Running ORTModule with other EPs from ORT

Question

Running ORTModule with other EPs from ORT

chethanpk opened this issue 3 years ago · comments

I am building a new wheel with the OneDNN EP using Onnx runtime training. After that is installed, I install torch_ort and then run the configure, but it does not seem to work ( I get the same error asking me to run the configure again). From the instructions, I see that there is no recipe for this combination. Is this possible or is there any other way for me to build a custom wheel and use it to train bert model with OneDNN and ORT?

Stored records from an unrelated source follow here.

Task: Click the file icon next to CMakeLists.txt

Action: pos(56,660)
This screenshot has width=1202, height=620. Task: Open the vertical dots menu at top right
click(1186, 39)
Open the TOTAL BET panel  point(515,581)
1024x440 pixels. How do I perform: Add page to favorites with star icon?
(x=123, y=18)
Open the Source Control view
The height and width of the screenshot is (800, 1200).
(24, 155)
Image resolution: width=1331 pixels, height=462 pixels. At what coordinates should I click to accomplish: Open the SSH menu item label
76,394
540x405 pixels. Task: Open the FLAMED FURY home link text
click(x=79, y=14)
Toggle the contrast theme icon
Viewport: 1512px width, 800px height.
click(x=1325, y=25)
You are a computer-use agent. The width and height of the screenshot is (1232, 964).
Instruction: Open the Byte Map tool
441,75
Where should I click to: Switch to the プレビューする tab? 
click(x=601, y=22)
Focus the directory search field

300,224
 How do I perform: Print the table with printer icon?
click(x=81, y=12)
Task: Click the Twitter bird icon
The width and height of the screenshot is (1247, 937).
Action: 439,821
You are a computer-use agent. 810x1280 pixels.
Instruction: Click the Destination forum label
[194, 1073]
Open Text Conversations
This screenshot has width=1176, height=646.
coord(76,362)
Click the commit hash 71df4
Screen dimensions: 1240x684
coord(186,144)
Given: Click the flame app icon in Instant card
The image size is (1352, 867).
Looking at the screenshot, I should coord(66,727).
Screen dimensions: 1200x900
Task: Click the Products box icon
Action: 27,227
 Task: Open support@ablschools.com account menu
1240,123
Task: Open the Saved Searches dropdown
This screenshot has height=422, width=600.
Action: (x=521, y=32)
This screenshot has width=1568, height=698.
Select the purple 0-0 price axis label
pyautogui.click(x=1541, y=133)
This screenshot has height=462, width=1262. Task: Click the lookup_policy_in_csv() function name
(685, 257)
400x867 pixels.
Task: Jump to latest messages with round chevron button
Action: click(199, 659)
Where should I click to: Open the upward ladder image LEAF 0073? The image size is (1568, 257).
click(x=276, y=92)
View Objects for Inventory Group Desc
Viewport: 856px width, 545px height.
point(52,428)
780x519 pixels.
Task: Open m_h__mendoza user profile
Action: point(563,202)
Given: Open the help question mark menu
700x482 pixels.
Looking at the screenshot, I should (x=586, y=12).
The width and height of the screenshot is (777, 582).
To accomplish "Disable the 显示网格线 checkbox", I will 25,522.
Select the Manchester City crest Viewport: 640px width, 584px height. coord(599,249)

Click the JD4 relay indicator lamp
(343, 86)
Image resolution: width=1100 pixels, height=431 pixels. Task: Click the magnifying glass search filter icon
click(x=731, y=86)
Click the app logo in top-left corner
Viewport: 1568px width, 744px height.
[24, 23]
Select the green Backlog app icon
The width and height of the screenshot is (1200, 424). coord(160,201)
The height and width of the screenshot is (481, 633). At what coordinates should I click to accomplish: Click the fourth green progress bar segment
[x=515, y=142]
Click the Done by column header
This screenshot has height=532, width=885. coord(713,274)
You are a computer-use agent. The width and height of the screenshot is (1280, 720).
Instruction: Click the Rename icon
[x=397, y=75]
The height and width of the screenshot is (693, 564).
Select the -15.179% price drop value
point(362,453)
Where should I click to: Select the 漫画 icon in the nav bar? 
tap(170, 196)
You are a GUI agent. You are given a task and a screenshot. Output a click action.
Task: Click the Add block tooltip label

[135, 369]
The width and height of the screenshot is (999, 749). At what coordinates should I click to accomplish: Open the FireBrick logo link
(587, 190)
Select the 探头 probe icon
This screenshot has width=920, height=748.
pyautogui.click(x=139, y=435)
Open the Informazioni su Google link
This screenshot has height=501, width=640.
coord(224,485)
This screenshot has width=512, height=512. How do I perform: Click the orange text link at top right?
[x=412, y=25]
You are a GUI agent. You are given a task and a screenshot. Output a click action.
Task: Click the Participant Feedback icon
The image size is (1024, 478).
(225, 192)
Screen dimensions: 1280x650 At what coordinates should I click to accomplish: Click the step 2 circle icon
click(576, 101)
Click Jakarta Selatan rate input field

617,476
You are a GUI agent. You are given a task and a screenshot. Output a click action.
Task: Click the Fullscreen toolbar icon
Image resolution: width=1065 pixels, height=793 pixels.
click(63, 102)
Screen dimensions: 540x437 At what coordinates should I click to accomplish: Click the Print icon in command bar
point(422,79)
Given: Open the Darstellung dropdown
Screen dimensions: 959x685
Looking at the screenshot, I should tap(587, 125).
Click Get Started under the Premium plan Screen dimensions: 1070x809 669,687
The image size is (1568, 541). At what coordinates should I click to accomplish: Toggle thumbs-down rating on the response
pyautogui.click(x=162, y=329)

Nat Kershaw (MSFT) · Answer 1 · Tue Aug 31 2021 04:19:02 GMT+0800 (China Standard Time)

Hi @chethanpk, can you please post the output of the configure step?

chethanpk · Answer 2 · Tue Aug 31 2021 04:21:07 GMT+0800 (China Standard Time)

@natke
C:\Users\WOS>python -m torch_ort.configure
running build
running build_ext
C:\Python37\lib\site-packages\torch\utils\cpp_extension.py:305: UserWarning: Error checking compiler version for cl: [WinError 2] The system cannot find the file specified
warnings.warn(f'Error checking compiler version for {compiler}: {error}')
building 'aten_op_executor' extension
Emitting ninja build file C:\Python37\lib\site-packages\onnxruntime\training\ortmodule\torch_cpp_extensions\build\temp.win-amd64-3.7\Release\build.ninja...
Compiling objects...
Allowing ninja to set a default number of workers... (overridable by setting the environment variable MAX_JOBS=N)
ninja: no work to do.
C:\Program Files (x86)\Microsoft Visual Studio\2019\Community\VC\Tools\MSVC\14.28.29910\bin\HostX86\x64\link.exe /nologo /INCREMENTAL:NO /LTCG /DLL /MANIFEST:EMBED,ID=2 /MANIFESTUAC:NO /LIBPATH:C:\Python37\lib\site-packages\torch\lib /LIBPATH:C:\Python37\libs /LIBPATH:C:\Python37\PCbuild\amd64 "/LIBPATH:C:\Program Files (x86)\Microsoft Visual Studio\2019\Community\VC\Tools\MSVC\14.28.29910\ATLMFC\lib\x64" "/LIBPATH:C:\Program Files (x86)\Microsoft Visual Studio\2019\Community\VC\Tools\MSVC\14.28.29910\lib\x64" "/LIBPATH:C:\Program Files (x86)\Windows Kits\NETFXSDK\4.8\lib\um\x64" "/LIBPATH:C:\Program Files (x86)\Windows Kits\10\lib\10.0.19041.0\ucrt\x64" "/LIBPATH:C:\Program Files (x86)\Windows Kits\10\lib\10.0.19041.0\um\x64" c10.lib torch.lib torch_cpu.lib torch_python.lib /EXPORT:PyInit_aten_op_executor C:\Python37\lib\site-packages\onnxruntime\training\ortmodule\torch_cpp_extensions\build\temp.win-amd64-3.7\Release\Python37\lib\site-packages\onnxruntime\training\ortmodule\torch_cpp_extensions\aten_op_executor\aten_op_executor.obj /OUT:build\lib.win-amd64-3.7\aten_op_executor.cp37-win_amd64.pyd /IMPLIB:C:\Python37\lib\site-packages\onnxruntime\training\ortmodule\torch_cpp_extensions\build\temp.win-amd64-3.7\Release\Python37\lib\site-packages\onnxruntime\training\ortmodule\torch_cpp_extensions\aten_op_executor\aten_op_executor.cp37-win_amd64.lib
Creating library C:\Python37\lib\site-packages\onnxruntime\training\ortmodule\torch_cpp_extensions\build\temp.win-amd64-3.7\Release\Python37\lib\site-packages\onnxruntime\training\ortmodule\torch_cpp_extensions\aten_op_executor\aten_op_executor.cp37-win_amd64.lib and object C:\Python37\lib\site-packages\onnxruntime\training\ortmodule\torch_cpp_extensions\build\temp.win-amd64-3.7\Release\Python37\lib\site-packages\onnxruntime\training\ortmodule\torch_cpp_extensions\aten_op_executor\aten_op_executor.cp37-win_amd64.exp
Generating code
Finished generating code

chethanpk · Answer 3 · Sat Sep 18 2021 03:44:24 GMT+0800 (China Standard Time)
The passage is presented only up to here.